# Luminosité automatique



## Arkange (5 Juin 2010)

Bonjour,

J'ai constaté que lorsque je mets le réglage de luminosité automatique sur mon iPad cela ne fonctionne pas. Au moment ou j'active le réglage la luminosité change mais ensuite elle ne s'adapte pas avec mon environnement. Sur mon iPhone 3GS cela fonctionne très bien. Quelqu'un d'autre a remarqué ce problème?


----------



## samoussa (5 Juin 2010)

Il me semble avoir le même problème. Ce matin je mets la luminosité a fond car je suis dehors, je rentre et la luminosité est restée "coincée" au max. Je l' ai abaissée manuellement.
Et pourtant (comme tu le dis), quand on désactive le mode auto on peut noter une variation de la luminosité...


----------



## ikeke (5 Juin 2010)

Même chose pour moi, je n'ai pas encore constaté de variation de luminosité demandée par l'ipad malgré l'option activée. Un bug de l'OS 3.2 ?


----------



## samoussa (5 Juin 2010)

sans doute. Peut être un probleme de gestion d'energie. Pour les prob. de wifi ils conseillaient de jouer sur le reglage auto de la luminosité...


----------



## ikeke (5 Juin 2010)

Je croise les doigts car j'avoue ne rencontrer aucun souci de wifi pour le moment.
Je me demande s'il y aura une mise à jour du firmware avant la sortie de l'OS 4 cet automne ou si Apple va attendre et tout régler d'un coup.


----------



## Arkange (5 Juin 2010)

Merci de vos réponses ça me rassure il n'y a pas que moi  en effet je pense a un bug aussi et je pense que le problème de wifi est lie. Pour info j'ai constate ce bug du wifi avec la luminosité au mini en sortie de veille le wifi ne se connecte pas. Pourtant j'ai bien configure ma borne Time capsule bi-bande avec 2 noms de réseau pour le 2,4 et le 5 GHz. Wait and see


----------



## berzek (14 Juin 2010)

Je rencontre le même problème. L'intensité lumineuse ne varie pas d'un chouilla quel que soit l'éclairage ambiant. 

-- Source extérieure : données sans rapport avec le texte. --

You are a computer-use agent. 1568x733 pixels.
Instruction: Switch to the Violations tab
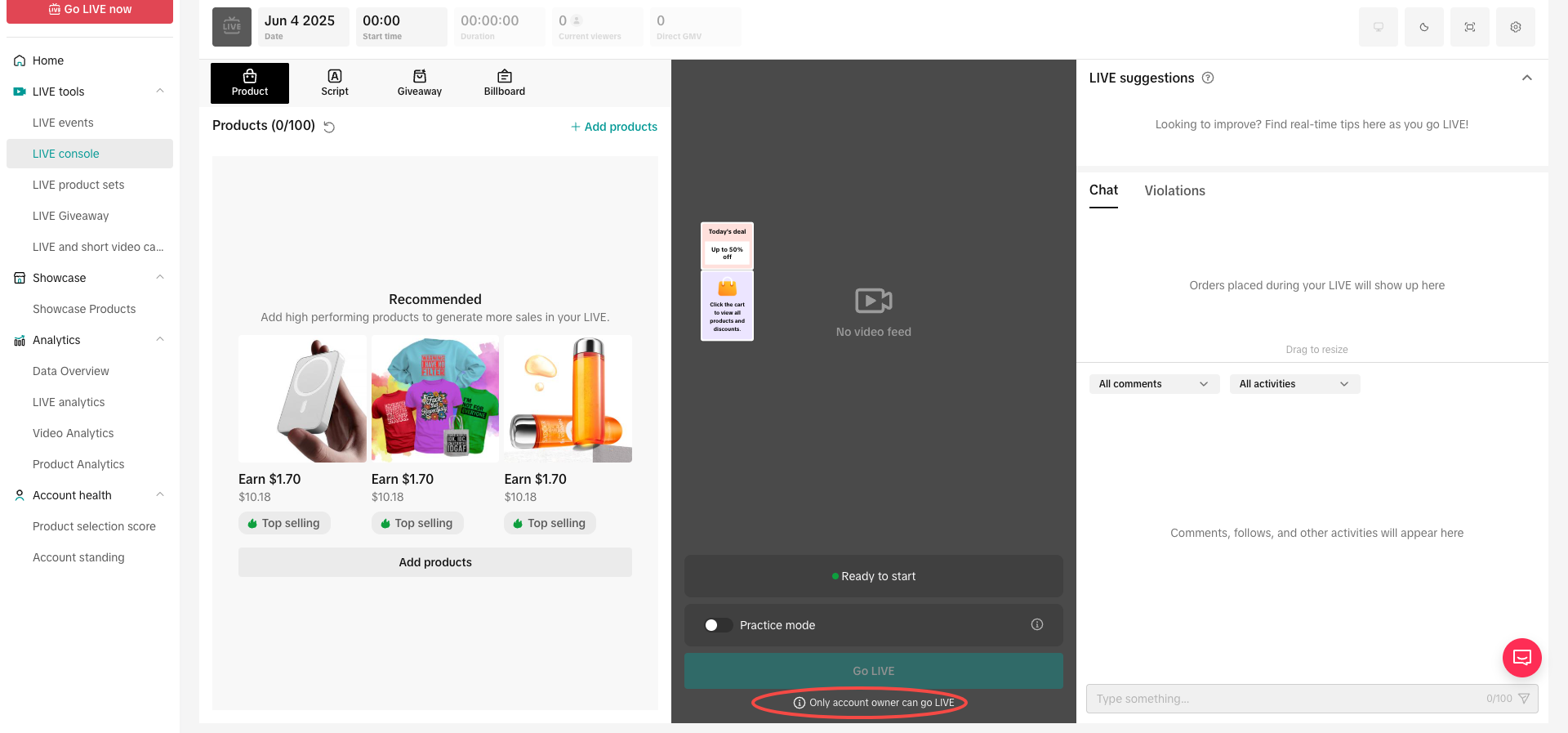pyautogui.click(x=1174, y=190)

Cependant, je me pose une question. Il n'y a visiblement qu'un seul capteur de luminosité, au centre en haut du cadre en tenant l'iPad en position verticale. Comment pourrait-il fonctionner si on le tient à l'horizontal en plein jour, puisque la main droite le recouvrirait plus ou moins totalement ?
Ne s'agit-il pas d'une fonction désactivée par Apple avant de trouver une solution fiable ?


----------



## momo-fr (23 Juin 2010)

Effectivement chez moi aussi cette fonction ne marche pas vraiment, en l'actvant ou en la désactivant je vois bien un léger changement, mais si je sort et met la luminosité au Max, en rentrant ça reste comme ça...


----------